Blaming the gathering impact of the coronavirus, the Reserve Bank yesterday cut its cash rate for a 4th time in less than a year – this time a 0.25% drop to a record low of 0.50%.
In doing so the RBA became the first central bank to respond directly to the growing impact of the virus on economic growth, especially in China and especially after last week’s massive sell-off.
The RBA’s cut will be the first move by central banks, with the US Fed widely expected to follow at its meeting in a fortnight.
The ASX first off didn’t like the news and down went the ASX 200, it recovered and rose back over an 80 point gain, but then sold off in late trading to be up just 44 points or 0.7% at 6,435.7.
Some economists had started tipping a rate cut of 0.50% but that would have left the RBA with no room to move and hastened the start of a form of quantitative easing if the economy got into real trouble with growth slowing faster than forecast and unemployment rising.

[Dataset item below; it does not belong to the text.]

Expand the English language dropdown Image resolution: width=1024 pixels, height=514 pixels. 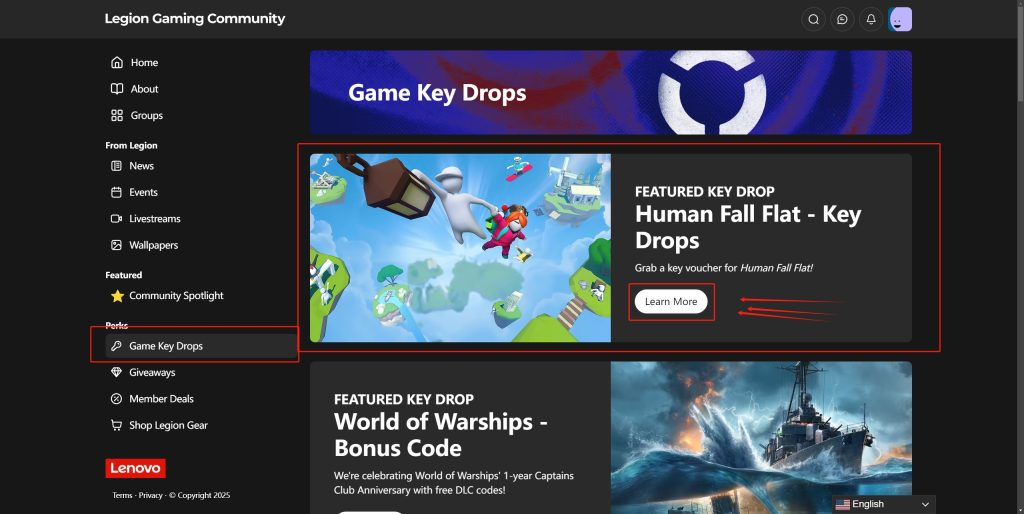point(883,504)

In his usual post-meeting statement Governor Phil Lowe also made it very clear the bank would cut again – it only has one 0.25% reduction to go before it gets to 0.25%.
“The coronavirus outbreak overseas is having a significant effect on the Australian economy at present, particularly in the education and travel sectors. The uncertainty that it is creating is also likely to affect domestic spending.
“As a result, GDP growth in the March quarter is likely to be noticeably weaker than earlier expected. Given the evolving situation, it is difficult to predict how large and long-lasting the effect will be. Once the coronavirus is contained, the Australian economy is expected to return to an improving trend.
“This outlook is supported by the low level of interest rates, high levels of spending on infrastructure, the lower exchange rate, a positive outlook for the resources sector and expected recoveries in residential construction and household consumption.”
“The Australian Government has also indicated that it will assist areas of the economy most affected by the coronavirus,“ Dr. Lowe said.
The AMP’s chief economist, Dr. Shane Oliver wrote in a note late yesterday (his third of the day!) that “Rate cuts won’t kill the virus or solve supply-side constraints but they will help ease the pain for borrowers through this uncertain period and will help boost growth once the virus is under control.
“The cut in rates to record lows does risk dampening confidence in the short term and it’s a negative for those relying on income from bank deposits.
“However, doing nothing about weak growth and the new threat posed by coronavirus would be a bigger blow to confidence in the economy, the value of household debt is more than double the value of household deposits so the saving for those with a mortgage will be more than double the loss of income for those relying on bank deposits and rate cuts help keep the $A lower than it otherwise would be which helps companies that compete internationally.
“So on balance, there is a boost to growth,” Dr. Oliver said.
“But it’s doubtful that it will be enough. Ideally, more help from fiscal stimulus is required but so far the Government appears to be focussed on a “targeted” and “modest” approach. As a result most the pressure to support the economy remains on the RBA,“ Dr. Oliver wrote.
The Commonwealth, NAB and Westpac banks cut their variable rates by a full 0.25% after all three withheld part of the October 2019 cut of 0.25%.
The cut will put further pressure on bank profit margins at a time when the prices of their shares have been hammered in the sell-off.
“The global outbreak of the coronavirus is expected to delay progress in Australia towards full employment and the inflation target,” Dr. Lowe said in his statement on Tuesday afternoon.
“The Board, therefore, judged that it was appropriate to ease monetary policy further to provide additional support to employment and economic activity. It will continue to monitor developments closely and to assess the implications of the coronavirus for the economy. The Board is prepared to ease monetary policy further to support the Australian economy.”
He pointed out that the virus’ spread had “clouded the near-term outlook for the global economy and means that global growth in the first half of 2020 will be lower than earlier expected.”
Prior to the outbreak, there were signs that the slowdown in the global economy that started in 2018 was coming to an end. It is too early to tell how persistent the effects of the coronavirus will be and at what point the global economy will return to an improving path.
“Policy measures have been announced in several countries, including China, which will help support growth. Inflation remains low almost everywhere and unemployment rates are at multi-decade lows in many countries.
“Financial markets have been volatile as market participants assess the risks associated with the coronavirus. Australia’s financial markets are operating effectively and the Bank will ensure that the Australian financial system has sufficient liquidity,” he pointed out.